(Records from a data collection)

--- START ---

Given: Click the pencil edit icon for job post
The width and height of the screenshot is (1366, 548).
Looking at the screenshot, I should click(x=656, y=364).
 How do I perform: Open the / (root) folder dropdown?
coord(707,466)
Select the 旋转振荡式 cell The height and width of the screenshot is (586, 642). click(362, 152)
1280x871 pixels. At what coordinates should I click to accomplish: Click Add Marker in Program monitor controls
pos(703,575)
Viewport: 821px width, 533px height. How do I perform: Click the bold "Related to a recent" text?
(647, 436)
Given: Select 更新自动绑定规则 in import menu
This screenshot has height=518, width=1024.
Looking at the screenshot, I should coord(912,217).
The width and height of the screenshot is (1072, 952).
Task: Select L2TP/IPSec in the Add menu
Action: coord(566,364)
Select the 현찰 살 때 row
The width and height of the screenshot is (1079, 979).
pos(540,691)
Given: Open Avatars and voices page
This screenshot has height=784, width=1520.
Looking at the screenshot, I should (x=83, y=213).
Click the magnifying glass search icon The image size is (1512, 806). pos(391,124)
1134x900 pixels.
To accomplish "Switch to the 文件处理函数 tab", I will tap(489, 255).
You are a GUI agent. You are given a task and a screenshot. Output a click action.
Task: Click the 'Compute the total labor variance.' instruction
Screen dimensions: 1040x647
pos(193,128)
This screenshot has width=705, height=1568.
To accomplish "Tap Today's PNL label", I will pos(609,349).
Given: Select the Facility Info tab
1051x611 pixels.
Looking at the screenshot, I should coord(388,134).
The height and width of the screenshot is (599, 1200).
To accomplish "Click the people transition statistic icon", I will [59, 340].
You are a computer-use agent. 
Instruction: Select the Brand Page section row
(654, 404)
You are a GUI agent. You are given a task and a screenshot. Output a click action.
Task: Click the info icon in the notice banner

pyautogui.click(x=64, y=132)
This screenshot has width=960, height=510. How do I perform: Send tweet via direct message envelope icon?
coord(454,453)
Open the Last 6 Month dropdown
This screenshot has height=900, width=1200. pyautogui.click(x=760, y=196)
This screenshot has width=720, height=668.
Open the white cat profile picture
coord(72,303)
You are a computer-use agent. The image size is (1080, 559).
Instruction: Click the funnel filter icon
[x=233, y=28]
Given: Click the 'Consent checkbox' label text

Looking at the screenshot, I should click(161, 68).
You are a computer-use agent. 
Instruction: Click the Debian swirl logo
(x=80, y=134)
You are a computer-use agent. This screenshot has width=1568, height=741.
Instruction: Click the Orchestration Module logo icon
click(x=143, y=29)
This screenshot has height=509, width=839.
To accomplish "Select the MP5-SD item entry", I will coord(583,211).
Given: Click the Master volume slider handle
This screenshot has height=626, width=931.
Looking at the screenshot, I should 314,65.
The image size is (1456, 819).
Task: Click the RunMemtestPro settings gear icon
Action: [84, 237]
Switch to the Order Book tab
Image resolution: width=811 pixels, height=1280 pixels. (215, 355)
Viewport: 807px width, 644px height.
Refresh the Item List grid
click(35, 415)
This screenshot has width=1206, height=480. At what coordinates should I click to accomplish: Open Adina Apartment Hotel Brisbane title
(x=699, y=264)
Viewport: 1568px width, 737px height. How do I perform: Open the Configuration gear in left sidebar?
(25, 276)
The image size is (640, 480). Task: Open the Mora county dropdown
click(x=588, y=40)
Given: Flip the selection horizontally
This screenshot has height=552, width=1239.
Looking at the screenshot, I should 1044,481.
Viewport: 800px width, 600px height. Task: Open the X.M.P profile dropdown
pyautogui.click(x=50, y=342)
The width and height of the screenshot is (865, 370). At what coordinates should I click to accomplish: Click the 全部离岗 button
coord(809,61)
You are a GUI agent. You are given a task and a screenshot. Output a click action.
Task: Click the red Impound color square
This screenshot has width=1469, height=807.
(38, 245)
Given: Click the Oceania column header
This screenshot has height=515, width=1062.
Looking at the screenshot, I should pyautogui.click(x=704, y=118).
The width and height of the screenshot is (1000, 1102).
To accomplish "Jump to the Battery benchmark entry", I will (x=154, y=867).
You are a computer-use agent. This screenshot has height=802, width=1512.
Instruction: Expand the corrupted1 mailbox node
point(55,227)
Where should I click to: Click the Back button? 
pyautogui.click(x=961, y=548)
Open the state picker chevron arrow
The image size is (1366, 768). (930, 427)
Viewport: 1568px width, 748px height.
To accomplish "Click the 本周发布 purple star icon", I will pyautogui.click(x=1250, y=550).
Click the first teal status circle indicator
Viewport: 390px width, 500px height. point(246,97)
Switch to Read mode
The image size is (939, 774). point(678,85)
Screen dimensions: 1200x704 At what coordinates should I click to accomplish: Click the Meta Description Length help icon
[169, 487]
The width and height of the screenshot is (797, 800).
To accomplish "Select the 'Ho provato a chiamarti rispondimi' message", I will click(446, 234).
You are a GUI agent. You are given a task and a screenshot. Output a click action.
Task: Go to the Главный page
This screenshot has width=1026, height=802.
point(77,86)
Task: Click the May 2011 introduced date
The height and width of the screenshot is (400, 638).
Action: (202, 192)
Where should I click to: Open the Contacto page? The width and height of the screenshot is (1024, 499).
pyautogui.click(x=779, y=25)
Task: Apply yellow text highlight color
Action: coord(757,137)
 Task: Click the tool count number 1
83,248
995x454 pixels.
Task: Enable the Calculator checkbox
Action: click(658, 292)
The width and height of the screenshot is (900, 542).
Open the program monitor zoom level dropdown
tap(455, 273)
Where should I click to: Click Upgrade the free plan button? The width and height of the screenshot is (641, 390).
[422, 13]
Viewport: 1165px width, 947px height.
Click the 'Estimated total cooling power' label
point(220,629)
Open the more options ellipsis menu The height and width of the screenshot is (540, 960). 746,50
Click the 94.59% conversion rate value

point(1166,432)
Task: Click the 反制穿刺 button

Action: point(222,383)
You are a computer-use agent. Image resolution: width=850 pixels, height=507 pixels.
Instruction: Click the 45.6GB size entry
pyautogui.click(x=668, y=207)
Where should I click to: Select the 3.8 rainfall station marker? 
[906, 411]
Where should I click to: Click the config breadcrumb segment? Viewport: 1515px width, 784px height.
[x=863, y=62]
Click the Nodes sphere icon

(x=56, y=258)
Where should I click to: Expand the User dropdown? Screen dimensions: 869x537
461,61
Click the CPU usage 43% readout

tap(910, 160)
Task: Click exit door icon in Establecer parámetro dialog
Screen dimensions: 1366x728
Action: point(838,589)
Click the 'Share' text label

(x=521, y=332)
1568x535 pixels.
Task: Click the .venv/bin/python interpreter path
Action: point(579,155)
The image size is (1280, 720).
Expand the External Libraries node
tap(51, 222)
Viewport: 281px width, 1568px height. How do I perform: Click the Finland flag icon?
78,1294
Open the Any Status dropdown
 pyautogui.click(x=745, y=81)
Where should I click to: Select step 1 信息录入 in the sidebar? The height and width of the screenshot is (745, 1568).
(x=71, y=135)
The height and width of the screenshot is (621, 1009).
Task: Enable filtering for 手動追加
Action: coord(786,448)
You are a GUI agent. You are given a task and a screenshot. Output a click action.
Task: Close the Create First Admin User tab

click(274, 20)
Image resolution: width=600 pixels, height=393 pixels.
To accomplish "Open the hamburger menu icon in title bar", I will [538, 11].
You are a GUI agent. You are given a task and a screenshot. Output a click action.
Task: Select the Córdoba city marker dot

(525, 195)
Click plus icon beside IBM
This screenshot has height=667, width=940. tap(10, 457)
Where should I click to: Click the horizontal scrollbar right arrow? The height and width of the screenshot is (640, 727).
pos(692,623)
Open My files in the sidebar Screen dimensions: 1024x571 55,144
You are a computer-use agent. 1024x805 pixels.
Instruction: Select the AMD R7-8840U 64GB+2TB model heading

--- END ---

* Work item *
Please transcribe the records exactly from their first line through the line holding "Select the 旋转振荡式", and leave out all others.

* Result of this exercise *
Given: Click the pencil edit icon for job post
The width and height of the screenshot is (1366, 548).
Looking at the screenshot, I should click(x=656, y=364).
 How do I perform: Open the / (root) folder dropdown?
coord(707,466)
Select the 旋转振荡式 cell The height and width of the screenshot is (586, 642). click(362, 152)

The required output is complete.